Consumer advocate Families USA, which is closely aligned with the Obama administration, released a report April 1 recommending 10 ways to build on the health law’s enrollment momentum. Among them was getting more people to sign up for Medicaid through the successful practice by some states of prequalifying residents for Medicaid if they were already on the rolls of means-tested programs such as food stamps and low-income health plans. Those who qualify for low-cost or free health care under Medicaid are considered covered under the health care law.
When open season started, Arkansas, California, Illinois, North Dakota, Oregon and West Virginia sent letters to hundreds of thousands of people on the rolls of the federal food stamp program, suggesting they sign up for Medicaid since they would likely qualify. Similarly, California, Colorado, Connecticut, the District of Columbia, Illinois, Iowa, Maryland, Minnesota, New Mexico, Vermont and Washington signed up hundreds of thousands of low-income people who were on the rolls of limited-benefit state health plans and early expansion pilot plans.

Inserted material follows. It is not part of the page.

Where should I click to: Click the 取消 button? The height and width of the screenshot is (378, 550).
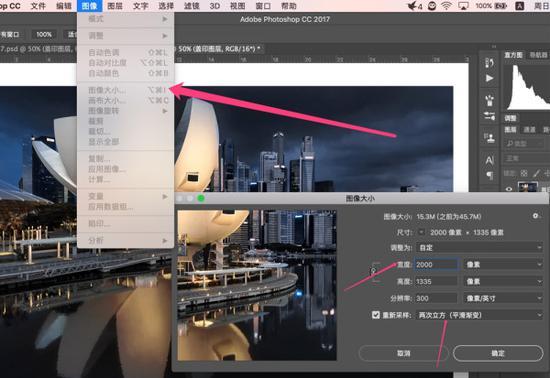coord(403,353)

In the weeks ahead, the administration’s estimated enrollment numbers could go higher. In the 36 states that relied on federally run exchanges, enrollment is still possible until midnight April 15 for consumers who can show that they tried to enroll before midnight March 31. Most state-run exchanges are offering consumers the same grace period with varying rules on how to prove that an application was started. Oregon, which has one of the most troubled exchanges, is offering a full month’s extension and is not requiring proof that an application was started prior to March 31.

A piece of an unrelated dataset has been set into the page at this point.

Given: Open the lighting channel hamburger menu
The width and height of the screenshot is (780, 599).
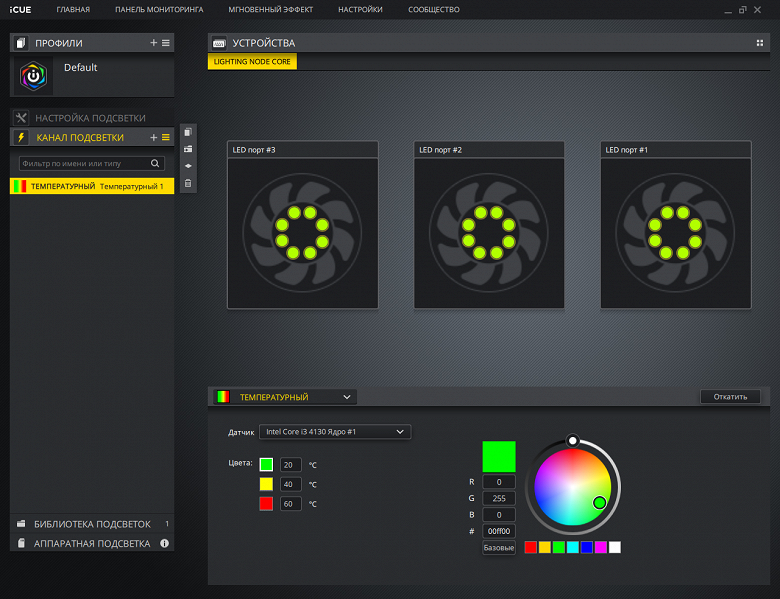Looking at the screenshot, I should tap(166, 137).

Enrollment numbers may also rise after the extended deadlines pass. Those potentially eligible for Medicaid and the Children’s Health Insurance Program can enroll at any time. People with a “qualifying life event,” such as moving to a new state, marrying, divorcing, having a baby or losing a job, can also apply for private coverage on the exchange at any time.
But enrollment numbers could also go down. The number of new private coverage enrollees could decline over the months ahead, depending on how many people continue to pay their monthly premiums. For now, HHS Secretary Kathleen Sebelius has said insurance companies estimate that between 80 percent and 90 percent of current enrollees have paid.
Medicaid enrollment numbers could also decline once state Medicaid agencies analyze financial and other data provided by state and federal exchanges. Already, states have found that a substantial number of applicants deemed eligible by exchanges did not meet state requirements because of inaccurate or incomplete data.
Before the next season starts, states will be working with insurance companies to craft new plans and oversee new premium rates based on this year’s claims. Most states also plan to tinker with or overhaul their websites. Maryland, for example, plans to adopt Connecticut’s smooth-running information technology platform.
If they haven’t already done so, states will begin assessing a fee on insurance company revenues to fund their exchanges. For federally run exchanges, HHS set the fee at 3.5 percent of the monthly premium for 2014 and 2015. But some states set much lower fees.
Connecticut, for example, plans to fund its exchange with federal grant money until October, when it will begin levying a 1.2 percent premium tax on all plans sold in the individual and small group market, according to Elizabeth Carpenter, senior manager with consultants Avalere Health. The tax is expected to raise $26 million in fiscal year 2014.
Colorado plans to make a number of changes in its application process and work with insurers to offer the kinds of plans consumers say they want. A major goal, said Hinman, who runs the state exchange, is to provide enrollees with more information on price variations among local hospitals and other health care providers so they can make better informed choices about where they seek care.